The last time I shot weddings for money was back in 2008 and that was with a Canon system. When I was asked to shoot my friend's wedding back in 2016, I had long left Canon in favor of Pentax. As a matter of fact, I only had the K1 so I ended up buying a K5IIs, a camera I had previously owned and sold just to have a back up for the wedding shoot. I knew K1 was solid in terms of not failing but as you know, you never show up on assignment with one body only. The same goes with flashes. In my Canon days, I had two Canon flashes fail on me on consecutive weekends. My "cheapo" Sunpak flashes saved the day until I bought Canon flashes a week later.

Canon (7D, 6D, 5D, 5D Mark II) keeper rates were much higher than Pentax. The sensor quality of their APSc, 7D namely, sucked. Their 6D was the best body I owned until I switched to K5IIs, then K3 and on to K1. If I shot weddings for pay again, my camera of choice hands down would be Nikon. I have shot my friend's various Nikons (7100, 750, 810) and the focusing in my opinion is the best in the DSLR world. I am comparing their mid-range cameras not their top $6-7K bodies.

For my apps K1 is king. It just is not cut for fast action tracking stuff. At leases not with my lenses which are the Tammy 70-200, the Three Amigos and the 28-105. I have a Samyang 14 which is manual and I did use it for the wedding shoot. I used it inside and mostly prefocused for a set distance (at f5.6 or 6.7) and just fired away. The pics came out perfect.

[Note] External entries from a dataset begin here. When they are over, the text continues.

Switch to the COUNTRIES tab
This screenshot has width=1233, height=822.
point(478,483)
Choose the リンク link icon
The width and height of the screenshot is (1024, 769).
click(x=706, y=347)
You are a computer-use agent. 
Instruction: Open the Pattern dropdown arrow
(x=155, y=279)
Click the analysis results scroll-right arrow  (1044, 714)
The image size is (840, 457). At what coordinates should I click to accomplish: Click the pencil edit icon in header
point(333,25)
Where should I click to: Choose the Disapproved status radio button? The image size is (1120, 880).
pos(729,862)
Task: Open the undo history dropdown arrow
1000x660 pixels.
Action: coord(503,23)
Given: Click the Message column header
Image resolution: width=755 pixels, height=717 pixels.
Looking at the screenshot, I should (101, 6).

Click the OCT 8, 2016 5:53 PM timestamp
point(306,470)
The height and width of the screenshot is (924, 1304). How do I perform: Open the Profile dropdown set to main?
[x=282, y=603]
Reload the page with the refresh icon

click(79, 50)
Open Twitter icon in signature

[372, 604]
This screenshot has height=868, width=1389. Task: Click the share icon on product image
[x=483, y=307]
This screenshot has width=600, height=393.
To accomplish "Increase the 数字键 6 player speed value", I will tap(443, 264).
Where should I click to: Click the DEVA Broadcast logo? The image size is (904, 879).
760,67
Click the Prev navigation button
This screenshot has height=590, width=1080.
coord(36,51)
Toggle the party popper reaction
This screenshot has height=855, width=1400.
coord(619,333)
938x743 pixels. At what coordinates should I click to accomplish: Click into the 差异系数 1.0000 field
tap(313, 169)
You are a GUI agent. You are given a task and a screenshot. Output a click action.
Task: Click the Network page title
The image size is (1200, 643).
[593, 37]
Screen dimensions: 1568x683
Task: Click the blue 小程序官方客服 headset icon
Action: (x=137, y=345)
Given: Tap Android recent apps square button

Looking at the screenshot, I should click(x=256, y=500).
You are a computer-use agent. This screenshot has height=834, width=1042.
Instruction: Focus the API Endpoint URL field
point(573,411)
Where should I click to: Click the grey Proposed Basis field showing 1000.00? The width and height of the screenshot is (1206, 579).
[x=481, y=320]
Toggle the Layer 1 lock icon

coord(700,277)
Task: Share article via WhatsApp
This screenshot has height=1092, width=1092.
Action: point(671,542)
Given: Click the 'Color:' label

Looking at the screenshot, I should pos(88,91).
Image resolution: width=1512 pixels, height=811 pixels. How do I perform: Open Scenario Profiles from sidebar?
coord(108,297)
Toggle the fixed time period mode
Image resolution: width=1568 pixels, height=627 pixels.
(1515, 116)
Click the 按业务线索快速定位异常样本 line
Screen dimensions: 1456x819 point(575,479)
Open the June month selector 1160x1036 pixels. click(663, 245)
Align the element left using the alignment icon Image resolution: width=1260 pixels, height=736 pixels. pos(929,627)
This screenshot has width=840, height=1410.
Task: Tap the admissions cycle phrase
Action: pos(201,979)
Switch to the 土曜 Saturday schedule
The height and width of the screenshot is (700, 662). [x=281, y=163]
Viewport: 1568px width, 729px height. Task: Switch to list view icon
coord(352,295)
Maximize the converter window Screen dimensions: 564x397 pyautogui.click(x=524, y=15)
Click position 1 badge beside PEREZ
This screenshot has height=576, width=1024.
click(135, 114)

My wedding outdoor keepers were much higher than 45%. The church ceremony keepers were low but again more than 45%. My flashes acted up inside the church. Up/down exposures that drove me crazy. I shot RAW and I was able to salvage the day with the exposure variations, somewhat!!

Bottom line, I am looking for K1 to give me plenty of resolution, DR, clean high-ISO shots and it delivers brilliantly. K1 is my poor man's medium format. I personally know a lot of pro wedding guys and gals in Los Angeles and Boston and non of them shoot with medium format!!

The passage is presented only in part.